Sensitive detection of Foxp3 expression in bovine lymphocytes by flow cytometry

Abstract

The transcription factor forkhead-box p3 (Foxp3) has been designated as a master regulator for the function of regulatory T cells (Treg). Therefore, the identification of Foxp3 expression in T cells is indispensable for the study of Treg. However, studies on Foxp3 expression in bovine lymphocytes are still sparse, probably due to a lack of Foxp3-specific antibodies with reliable performance in flow cytometry. Our group recently demonstrated that a monoclonal antibody (FJK-16s) developed against murine Foxp3 also binds to porcine Foxp3 and performs well in flow cytometry. A protein sequence alignment of the binding region of the FJK-16s antibody revealed, that within this region the sequences of porcine and bovine Foxp3 are identical.
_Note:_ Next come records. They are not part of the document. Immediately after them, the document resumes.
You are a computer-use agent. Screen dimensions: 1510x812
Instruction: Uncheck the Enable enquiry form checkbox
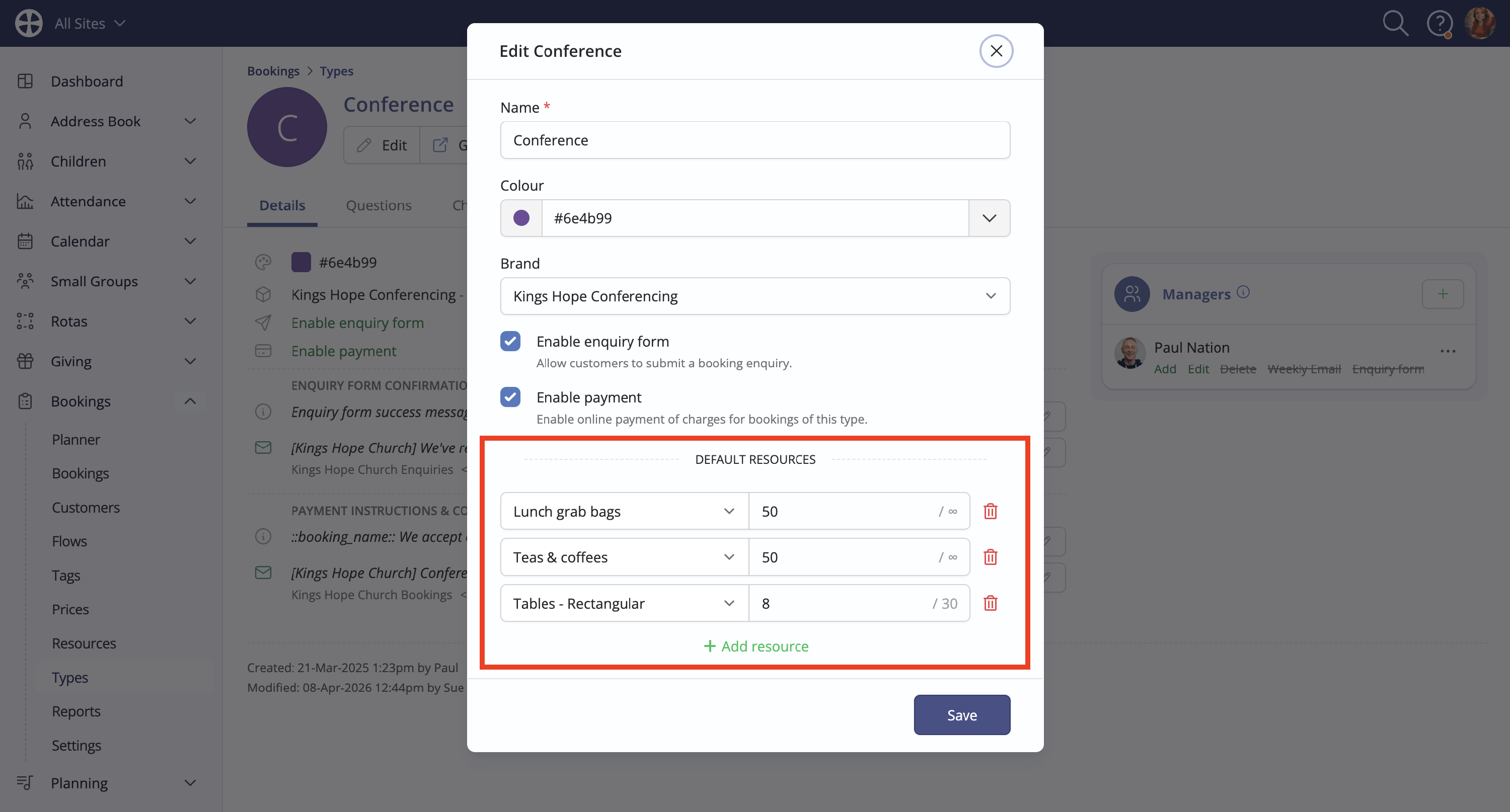pos(510,341)
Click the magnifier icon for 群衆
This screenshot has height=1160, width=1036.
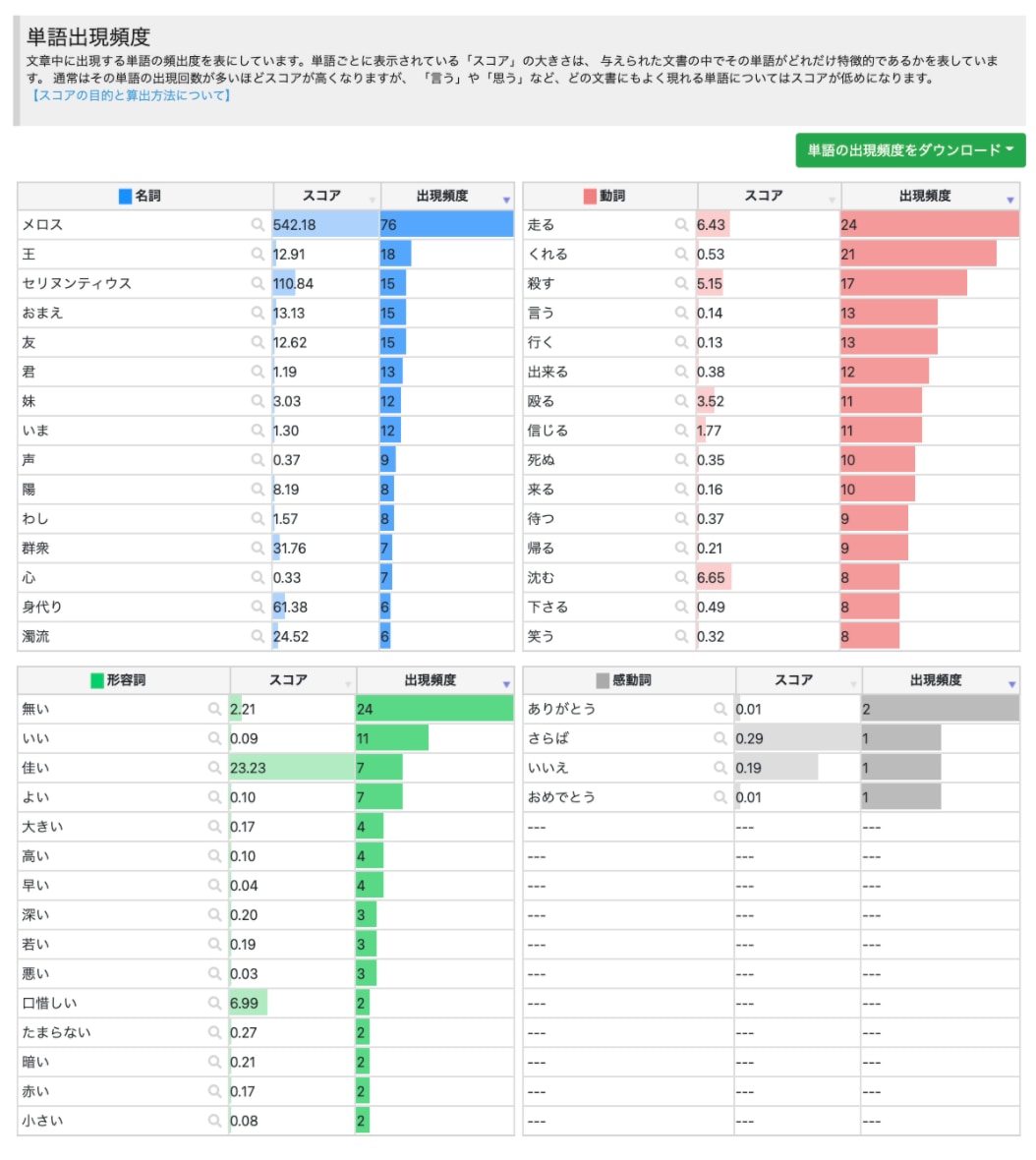coord(258,549)
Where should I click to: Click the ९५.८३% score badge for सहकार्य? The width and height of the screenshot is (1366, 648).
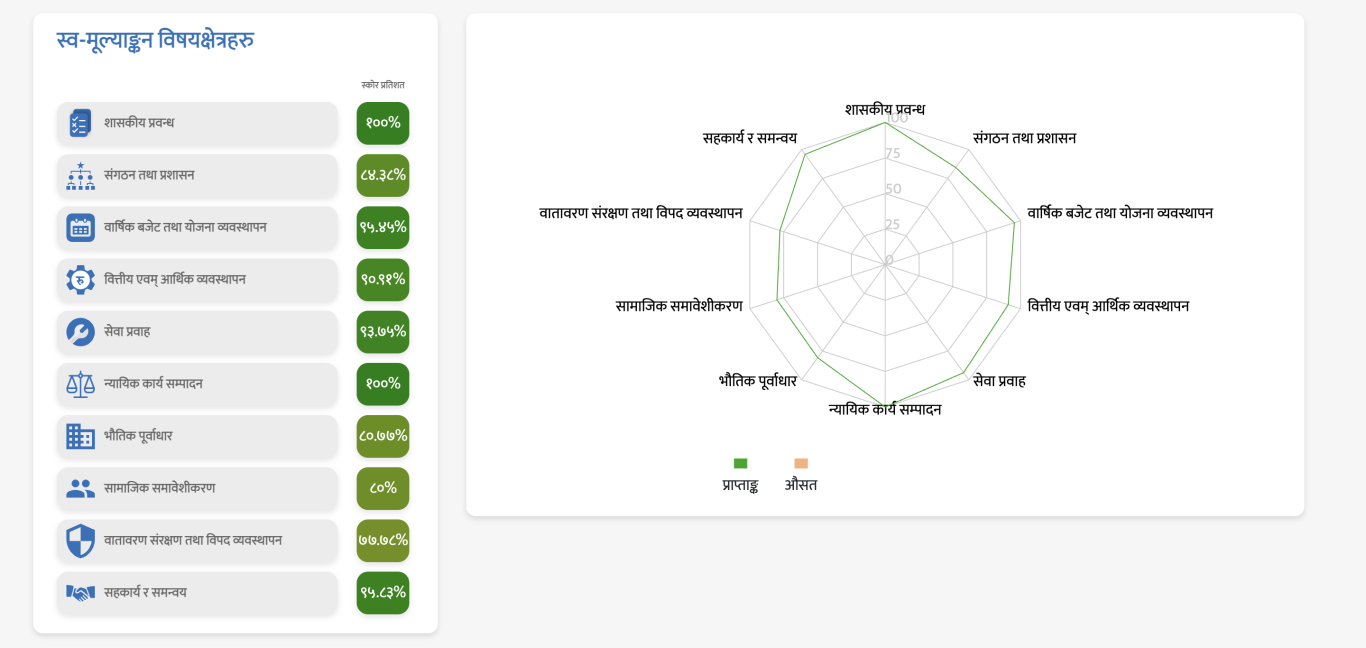(x=383, y=593)
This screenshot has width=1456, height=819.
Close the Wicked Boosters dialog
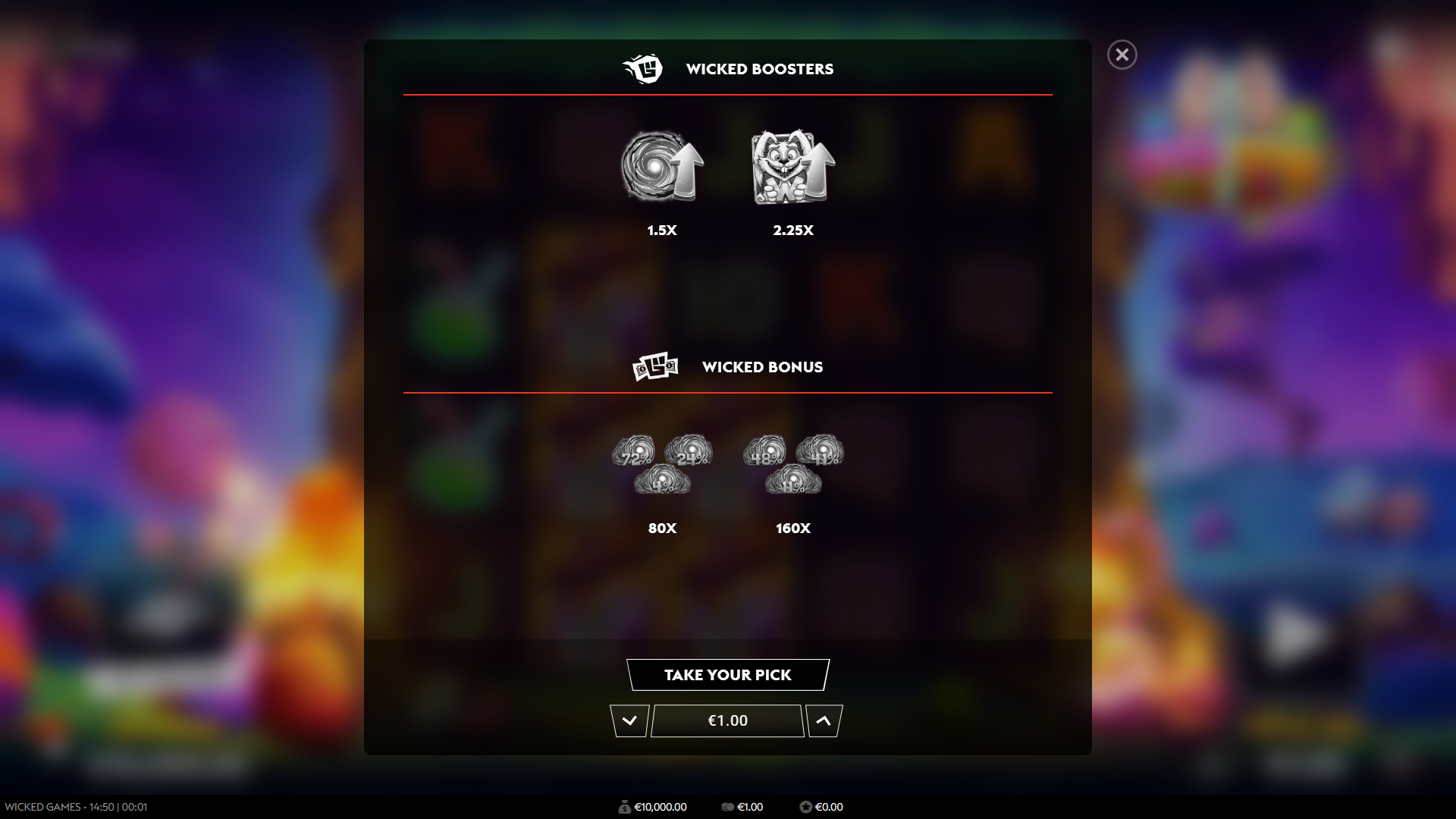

Therefore, we tested this antibody for its suitability in flow cytometry with bovine peripheral blood mononuclear cells (PBMC). By using nonspecific isotype-matched antibodies and competition labeling with non-fluorescent FJK-16s antibodies as negative controls, we readily observed a specific staining of a small subpopulation of CD25 high lymphocytes within PBMC. Co-staining with monoclonal antibodies against CD3, CD4, CD8β and TCR-γδ revealed that all Foxp3 + cells co-expressed CD3, and were in their vast majority CD4 +. However, minor populations of Foxp3 +CD8β + and Foxp3 +TCR-γδ + lymphocytes could also be identified. In summary, our data demonstrate that the FJK-16s antibody is a valuable tool to promote the study of Foxp3 + T cells and their biological relevance in cattle.